* **Written instruction**: Rewrite the lines between the one holding "The height and width of the screenshot is (492, 698)." and the one holding "Action: (851, 62)", inclusive, renaming "checkbox" to "check box" and leaving everything else unchanged.

Item coordinate data

======

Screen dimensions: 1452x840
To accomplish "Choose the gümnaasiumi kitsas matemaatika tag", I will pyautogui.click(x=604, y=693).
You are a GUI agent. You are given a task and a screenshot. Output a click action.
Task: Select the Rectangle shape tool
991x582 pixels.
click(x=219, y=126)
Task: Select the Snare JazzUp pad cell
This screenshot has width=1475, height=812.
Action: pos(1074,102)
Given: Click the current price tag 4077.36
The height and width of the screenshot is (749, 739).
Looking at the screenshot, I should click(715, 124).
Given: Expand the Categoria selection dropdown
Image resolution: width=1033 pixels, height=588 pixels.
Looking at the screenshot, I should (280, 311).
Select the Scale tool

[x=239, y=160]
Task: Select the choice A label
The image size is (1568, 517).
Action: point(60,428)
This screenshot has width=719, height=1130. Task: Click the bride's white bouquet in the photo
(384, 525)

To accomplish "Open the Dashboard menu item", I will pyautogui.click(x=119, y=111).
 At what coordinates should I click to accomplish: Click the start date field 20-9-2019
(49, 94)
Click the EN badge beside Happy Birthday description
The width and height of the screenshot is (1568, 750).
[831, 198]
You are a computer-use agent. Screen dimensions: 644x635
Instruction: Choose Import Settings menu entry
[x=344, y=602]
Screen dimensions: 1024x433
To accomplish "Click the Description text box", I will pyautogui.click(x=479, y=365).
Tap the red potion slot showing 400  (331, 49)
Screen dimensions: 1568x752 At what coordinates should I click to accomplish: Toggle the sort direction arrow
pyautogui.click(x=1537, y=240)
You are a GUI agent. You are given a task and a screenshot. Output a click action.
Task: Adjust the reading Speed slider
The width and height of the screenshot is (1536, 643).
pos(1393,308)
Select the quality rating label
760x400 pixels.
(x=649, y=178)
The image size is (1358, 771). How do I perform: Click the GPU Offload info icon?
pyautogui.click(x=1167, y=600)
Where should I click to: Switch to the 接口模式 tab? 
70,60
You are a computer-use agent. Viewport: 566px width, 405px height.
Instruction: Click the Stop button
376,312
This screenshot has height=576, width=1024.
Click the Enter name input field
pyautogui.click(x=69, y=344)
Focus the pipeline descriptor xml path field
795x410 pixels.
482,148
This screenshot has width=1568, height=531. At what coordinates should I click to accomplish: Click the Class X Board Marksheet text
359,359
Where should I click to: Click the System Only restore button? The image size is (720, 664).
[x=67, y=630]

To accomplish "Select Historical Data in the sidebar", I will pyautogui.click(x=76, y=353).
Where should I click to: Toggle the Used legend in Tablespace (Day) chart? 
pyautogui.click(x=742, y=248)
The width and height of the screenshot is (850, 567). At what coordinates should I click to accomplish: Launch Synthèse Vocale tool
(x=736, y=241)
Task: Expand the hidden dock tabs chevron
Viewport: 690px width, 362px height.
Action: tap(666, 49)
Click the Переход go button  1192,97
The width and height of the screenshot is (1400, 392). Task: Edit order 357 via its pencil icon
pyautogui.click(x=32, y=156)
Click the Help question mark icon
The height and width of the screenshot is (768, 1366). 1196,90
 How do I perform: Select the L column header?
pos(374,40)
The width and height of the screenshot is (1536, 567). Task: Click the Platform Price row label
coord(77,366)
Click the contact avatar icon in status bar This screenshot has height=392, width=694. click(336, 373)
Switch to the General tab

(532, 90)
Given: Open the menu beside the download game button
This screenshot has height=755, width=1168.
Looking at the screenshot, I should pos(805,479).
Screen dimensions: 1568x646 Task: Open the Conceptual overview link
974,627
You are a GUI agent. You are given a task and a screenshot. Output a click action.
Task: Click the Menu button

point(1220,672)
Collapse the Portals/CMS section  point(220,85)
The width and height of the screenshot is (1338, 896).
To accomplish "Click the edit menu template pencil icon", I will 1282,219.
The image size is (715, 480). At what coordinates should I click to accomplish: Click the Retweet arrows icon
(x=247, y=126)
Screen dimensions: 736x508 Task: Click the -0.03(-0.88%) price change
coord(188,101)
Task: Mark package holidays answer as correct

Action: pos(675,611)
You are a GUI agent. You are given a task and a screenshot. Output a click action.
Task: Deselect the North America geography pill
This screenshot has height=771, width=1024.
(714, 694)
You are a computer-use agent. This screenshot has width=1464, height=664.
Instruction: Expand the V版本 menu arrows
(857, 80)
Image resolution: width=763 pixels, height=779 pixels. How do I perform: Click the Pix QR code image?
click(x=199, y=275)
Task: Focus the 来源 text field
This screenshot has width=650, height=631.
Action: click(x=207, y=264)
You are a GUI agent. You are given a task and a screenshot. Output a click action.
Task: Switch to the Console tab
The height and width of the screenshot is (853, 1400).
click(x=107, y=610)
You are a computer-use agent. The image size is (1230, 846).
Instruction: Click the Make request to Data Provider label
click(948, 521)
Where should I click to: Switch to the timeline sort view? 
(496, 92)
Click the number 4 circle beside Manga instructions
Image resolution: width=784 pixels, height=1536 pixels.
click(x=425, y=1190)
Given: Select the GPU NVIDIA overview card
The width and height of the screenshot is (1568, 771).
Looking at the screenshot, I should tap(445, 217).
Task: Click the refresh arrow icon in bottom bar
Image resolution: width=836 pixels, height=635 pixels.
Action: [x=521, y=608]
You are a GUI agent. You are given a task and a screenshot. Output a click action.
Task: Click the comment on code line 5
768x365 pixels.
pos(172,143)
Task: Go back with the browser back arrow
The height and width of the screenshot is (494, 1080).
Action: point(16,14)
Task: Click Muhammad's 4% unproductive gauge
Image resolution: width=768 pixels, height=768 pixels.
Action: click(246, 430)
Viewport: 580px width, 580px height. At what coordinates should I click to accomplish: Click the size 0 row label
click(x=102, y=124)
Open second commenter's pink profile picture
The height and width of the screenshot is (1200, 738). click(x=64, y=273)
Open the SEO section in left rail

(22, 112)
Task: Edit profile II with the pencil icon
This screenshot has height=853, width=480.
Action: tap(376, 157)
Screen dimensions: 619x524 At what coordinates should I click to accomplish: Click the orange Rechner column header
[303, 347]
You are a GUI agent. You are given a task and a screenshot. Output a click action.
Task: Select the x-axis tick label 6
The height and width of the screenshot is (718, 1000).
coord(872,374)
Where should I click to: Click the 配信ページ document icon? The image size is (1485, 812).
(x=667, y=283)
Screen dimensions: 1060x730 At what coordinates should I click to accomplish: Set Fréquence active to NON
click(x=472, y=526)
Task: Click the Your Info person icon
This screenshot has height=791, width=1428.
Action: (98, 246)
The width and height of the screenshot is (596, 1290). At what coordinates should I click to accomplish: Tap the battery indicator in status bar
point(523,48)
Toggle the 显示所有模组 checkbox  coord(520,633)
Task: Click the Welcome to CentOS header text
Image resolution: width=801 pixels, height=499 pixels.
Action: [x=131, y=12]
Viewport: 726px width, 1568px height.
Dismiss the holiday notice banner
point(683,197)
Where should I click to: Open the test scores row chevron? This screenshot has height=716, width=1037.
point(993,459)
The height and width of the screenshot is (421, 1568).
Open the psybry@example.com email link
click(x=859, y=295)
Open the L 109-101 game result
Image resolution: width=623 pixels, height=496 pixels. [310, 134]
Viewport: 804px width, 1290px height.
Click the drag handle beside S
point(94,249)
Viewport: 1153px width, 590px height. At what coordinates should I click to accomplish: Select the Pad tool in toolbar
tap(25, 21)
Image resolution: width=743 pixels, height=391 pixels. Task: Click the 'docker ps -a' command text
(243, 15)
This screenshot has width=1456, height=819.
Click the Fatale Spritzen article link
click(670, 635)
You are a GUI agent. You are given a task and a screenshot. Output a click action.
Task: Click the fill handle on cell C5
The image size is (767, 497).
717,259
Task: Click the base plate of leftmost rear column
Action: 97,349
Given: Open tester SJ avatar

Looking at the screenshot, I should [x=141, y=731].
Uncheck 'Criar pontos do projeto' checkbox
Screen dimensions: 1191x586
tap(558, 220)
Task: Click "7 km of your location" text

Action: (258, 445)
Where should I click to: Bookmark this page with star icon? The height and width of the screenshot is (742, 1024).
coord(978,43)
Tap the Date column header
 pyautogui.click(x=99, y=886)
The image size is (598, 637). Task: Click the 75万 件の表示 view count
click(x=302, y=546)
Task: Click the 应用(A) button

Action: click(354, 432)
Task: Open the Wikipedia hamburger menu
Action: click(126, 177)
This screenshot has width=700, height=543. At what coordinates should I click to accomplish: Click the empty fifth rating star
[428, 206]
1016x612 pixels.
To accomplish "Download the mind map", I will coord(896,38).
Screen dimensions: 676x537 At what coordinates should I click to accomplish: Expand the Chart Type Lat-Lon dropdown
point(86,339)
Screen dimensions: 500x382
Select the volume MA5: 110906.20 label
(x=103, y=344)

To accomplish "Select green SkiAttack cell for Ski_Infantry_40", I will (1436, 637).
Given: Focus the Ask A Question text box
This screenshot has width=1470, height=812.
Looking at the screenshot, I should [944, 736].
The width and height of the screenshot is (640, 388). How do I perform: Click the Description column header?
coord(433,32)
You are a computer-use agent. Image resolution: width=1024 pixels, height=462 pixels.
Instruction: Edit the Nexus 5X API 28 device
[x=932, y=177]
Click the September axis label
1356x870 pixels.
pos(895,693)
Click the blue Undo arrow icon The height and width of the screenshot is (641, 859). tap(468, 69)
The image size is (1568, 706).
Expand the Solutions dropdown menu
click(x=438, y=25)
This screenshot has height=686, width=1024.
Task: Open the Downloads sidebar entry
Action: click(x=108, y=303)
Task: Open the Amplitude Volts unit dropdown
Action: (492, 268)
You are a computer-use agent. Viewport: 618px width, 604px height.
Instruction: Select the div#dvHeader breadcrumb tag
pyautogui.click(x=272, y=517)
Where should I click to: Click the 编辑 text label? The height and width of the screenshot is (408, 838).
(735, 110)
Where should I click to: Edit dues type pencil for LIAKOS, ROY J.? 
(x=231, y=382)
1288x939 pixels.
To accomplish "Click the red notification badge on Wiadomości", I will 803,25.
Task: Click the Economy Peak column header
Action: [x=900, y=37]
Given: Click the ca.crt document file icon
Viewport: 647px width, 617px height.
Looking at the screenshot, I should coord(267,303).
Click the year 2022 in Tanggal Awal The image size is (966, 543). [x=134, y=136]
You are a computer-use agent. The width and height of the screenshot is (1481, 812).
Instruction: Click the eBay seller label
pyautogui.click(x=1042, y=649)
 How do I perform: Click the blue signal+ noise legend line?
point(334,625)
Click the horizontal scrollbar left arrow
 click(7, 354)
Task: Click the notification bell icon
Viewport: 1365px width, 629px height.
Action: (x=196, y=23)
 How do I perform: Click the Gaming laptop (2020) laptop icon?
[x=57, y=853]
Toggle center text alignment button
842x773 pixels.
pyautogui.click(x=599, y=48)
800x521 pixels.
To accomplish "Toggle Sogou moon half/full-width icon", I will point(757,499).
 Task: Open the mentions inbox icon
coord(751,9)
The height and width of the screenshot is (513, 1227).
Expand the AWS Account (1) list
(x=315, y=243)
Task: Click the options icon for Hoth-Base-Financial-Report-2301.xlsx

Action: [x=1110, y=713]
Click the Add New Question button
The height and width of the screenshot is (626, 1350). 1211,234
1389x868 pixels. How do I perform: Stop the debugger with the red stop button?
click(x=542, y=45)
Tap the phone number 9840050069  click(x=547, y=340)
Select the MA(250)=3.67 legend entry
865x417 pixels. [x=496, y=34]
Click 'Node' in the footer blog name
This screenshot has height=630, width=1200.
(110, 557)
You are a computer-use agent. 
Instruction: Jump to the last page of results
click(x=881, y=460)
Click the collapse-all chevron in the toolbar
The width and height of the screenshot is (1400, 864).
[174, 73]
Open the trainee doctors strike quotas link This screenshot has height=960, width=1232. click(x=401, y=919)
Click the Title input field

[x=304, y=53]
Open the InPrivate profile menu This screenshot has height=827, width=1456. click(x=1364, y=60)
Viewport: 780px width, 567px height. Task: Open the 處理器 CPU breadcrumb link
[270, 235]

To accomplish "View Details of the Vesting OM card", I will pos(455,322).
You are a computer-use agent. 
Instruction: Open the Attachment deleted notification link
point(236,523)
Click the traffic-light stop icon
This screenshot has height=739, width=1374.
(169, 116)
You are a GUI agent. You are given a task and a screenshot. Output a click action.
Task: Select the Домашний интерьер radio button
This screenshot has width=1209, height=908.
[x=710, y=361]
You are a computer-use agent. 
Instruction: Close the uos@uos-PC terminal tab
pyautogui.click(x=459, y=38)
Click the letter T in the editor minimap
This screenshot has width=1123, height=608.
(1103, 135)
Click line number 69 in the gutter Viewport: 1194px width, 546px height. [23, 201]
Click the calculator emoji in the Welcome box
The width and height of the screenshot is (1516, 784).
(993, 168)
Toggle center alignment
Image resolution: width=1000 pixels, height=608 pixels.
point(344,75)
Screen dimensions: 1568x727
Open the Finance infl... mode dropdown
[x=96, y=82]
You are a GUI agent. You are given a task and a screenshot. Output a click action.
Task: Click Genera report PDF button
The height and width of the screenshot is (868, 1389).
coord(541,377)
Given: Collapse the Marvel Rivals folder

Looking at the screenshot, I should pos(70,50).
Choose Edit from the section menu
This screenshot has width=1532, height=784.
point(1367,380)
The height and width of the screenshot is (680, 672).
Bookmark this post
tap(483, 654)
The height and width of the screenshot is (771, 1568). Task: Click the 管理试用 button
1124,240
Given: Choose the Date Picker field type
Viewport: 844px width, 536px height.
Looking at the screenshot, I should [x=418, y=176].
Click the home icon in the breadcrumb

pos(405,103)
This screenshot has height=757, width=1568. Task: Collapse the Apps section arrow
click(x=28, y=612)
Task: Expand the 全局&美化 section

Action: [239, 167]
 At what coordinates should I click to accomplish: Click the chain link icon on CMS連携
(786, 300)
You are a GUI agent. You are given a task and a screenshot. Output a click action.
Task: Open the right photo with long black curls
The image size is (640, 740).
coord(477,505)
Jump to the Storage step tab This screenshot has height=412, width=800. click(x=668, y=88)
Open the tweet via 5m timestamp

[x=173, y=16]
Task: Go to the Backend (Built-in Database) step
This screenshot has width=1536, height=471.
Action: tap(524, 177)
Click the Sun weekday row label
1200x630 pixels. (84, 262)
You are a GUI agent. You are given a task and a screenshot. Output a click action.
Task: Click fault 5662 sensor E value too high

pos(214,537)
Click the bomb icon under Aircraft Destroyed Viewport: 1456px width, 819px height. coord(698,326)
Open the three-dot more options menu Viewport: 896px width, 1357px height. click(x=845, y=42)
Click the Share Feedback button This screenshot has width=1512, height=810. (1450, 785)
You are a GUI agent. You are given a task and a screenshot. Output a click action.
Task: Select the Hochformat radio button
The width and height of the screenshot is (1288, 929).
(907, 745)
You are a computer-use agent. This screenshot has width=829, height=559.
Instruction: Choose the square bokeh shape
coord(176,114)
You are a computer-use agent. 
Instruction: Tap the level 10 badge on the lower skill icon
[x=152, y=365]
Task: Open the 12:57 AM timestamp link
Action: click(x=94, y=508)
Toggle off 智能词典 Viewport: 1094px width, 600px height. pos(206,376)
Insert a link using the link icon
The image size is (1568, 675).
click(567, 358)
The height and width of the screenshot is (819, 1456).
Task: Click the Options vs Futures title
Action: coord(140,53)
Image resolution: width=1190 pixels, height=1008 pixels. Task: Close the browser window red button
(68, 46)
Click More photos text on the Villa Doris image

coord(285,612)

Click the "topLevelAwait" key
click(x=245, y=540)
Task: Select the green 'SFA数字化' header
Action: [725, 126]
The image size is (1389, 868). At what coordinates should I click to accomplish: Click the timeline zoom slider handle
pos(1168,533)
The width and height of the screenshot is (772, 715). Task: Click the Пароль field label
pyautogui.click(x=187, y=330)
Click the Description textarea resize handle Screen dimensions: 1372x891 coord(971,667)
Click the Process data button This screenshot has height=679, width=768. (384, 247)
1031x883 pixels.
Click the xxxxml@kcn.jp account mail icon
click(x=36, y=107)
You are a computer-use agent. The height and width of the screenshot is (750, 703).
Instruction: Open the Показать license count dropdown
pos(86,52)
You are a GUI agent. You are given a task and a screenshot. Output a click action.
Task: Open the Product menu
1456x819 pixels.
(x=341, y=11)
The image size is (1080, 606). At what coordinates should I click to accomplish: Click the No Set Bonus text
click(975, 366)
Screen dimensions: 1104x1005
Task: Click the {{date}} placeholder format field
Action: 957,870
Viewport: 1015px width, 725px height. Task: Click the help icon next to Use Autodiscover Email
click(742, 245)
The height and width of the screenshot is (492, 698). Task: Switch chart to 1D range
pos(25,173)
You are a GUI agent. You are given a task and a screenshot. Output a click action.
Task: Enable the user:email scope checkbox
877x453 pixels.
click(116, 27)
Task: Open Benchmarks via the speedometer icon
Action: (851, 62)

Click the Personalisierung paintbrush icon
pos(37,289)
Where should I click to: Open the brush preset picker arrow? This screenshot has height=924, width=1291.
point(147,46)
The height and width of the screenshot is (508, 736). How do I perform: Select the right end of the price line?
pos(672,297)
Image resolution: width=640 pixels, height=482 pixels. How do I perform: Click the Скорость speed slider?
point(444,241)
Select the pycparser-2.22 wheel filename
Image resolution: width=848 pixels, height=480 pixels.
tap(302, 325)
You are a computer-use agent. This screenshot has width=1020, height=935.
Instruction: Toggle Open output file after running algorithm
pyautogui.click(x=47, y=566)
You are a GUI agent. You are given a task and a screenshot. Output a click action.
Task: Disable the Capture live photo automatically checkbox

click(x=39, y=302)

======

* **Solved exercise**:
The height and width of the screenshot is (492, 698). Task: Switch chart to 1D range
pos(25,173)
You are a GUI agent. You are given a task and a screenshot. Output a click action.
Task: Enable the user:email scope check box
877x453 pixels.
click(116, 27)
Task: Open Benchmarks via the speedometer icon
Action: (851, 62)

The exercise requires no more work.